#### Provided data ####

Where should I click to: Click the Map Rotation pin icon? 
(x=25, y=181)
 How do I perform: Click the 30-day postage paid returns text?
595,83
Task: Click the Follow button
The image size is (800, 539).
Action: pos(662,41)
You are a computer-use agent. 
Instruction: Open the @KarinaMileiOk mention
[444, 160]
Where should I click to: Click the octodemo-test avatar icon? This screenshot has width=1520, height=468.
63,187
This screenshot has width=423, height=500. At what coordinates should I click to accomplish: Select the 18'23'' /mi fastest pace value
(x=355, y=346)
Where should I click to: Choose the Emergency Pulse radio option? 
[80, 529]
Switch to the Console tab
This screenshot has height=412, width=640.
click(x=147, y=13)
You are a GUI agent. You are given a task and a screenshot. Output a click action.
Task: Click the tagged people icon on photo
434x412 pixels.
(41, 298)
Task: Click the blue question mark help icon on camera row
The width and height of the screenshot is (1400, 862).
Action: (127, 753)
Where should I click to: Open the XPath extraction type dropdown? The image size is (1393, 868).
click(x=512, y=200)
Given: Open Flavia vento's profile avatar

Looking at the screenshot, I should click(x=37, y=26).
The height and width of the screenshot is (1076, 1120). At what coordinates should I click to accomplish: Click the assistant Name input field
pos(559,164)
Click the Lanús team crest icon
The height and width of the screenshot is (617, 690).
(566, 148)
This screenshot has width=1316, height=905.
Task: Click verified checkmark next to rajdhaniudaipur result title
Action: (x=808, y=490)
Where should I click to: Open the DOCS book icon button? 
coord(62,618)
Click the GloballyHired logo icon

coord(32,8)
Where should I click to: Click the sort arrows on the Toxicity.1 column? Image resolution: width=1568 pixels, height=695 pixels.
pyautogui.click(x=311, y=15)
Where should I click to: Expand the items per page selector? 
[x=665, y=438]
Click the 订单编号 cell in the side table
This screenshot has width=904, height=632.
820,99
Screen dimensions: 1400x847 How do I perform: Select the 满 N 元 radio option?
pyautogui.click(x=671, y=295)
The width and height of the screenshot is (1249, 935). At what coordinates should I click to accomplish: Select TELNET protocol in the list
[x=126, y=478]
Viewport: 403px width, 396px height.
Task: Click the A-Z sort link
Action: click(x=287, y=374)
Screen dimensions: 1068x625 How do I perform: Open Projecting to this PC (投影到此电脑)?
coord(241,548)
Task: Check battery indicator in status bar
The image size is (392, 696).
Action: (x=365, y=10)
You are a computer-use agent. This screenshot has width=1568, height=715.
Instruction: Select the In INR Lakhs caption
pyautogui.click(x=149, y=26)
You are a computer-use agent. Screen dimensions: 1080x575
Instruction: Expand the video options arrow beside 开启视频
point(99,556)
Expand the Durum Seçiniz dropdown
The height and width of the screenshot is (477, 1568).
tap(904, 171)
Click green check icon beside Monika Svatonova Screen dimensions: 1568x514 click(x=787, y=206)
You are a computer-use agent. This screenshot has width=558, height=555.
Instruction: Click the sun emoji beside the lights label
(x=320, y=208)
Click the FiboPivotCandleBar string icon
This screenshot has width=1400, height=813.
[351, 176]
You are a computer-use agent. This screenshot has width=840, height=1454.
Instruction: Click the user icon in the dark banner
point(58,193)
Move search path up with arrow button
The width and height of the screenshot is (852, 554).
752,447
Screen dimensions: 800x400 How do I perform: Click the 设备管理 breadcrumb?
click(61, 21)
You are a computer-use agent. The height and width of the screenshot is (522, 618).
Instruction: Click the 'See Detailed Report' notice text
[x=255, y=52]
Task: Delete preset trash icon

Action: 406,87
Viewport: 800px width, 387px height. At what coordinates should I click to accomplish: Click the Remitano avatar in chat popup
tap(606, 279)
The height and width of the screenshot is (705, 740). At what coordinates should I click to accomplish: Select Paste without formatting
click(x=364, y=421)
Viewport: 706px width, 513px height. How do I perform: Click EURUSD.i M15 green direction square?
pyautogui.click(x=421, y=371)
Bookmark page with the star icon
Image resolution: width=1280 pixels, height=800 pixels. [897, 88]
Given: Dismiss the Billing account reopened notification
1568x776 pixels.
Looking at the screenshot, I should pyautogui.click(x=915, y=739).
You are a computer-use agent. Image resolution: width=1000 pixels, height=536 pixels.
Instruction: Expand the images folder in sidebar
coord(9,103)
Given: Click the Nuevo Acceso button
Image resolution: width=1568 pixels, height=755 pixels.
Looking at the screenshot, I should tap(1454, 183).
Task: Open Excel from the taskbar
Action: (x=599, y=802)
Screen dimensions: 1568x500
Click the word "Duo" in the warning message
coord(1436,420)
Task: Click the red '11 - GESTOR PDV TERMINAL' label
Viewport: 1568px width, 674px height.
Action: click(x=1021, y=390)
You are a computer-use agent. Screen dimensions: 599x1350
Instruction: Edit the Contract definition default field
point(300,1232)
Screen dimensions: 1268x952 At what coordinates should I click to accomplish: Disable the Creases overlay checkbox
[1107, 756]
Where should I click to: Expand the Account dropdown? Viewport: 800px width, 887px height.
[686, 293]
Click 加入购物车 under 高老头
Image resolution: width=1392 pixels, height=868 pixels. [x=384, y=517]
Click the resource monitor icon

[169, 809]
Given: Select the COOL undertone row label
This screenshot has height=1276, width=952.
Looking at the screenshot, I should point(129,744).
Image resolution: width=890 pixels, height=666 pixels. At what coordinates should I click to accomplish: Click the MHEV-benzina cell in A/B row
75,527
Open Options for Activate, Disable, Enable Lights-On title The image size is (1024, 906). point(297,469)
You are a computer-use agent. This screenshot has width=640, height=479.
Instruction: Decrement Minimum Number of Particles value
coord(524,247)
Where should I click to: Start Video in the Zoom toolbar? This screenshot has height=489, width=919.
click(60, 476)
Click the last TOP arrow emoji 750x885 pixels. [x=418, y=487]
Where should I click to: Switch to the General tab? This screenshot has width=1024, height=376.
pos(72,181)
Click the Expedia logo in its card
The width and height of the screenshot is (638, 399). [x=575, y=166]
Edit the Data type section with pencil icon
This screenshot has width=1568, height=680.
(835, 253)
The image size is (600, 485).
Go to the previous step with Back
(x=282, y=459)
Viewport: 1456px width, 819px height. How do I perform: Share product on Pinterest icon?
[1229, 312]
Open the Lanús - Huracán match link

####

• **What to do**
Gather all lines from the records above in which "computer" appears.

• **Result**
You are a computer-use agent. 
You are a computer-use agent. This screenshot has width=1568, height=715.
You are a computer-use agent. Screen dimensions: 1080x575
You are a computer-use agent. This screenshot has width=558, height=555.
You are a computer-use agent. This screenshot has width=840, height=1454.
You are a computer-use agent. The height and width of the screenshot is (522, 618).
You are a computer-use agent. Image resolution: width=1000 pixels, height=536 pixels.
You are a computer-use agent. Screen dimensions: 599x1350
You are a computer-use agent. This screenshot has width=640, height=479.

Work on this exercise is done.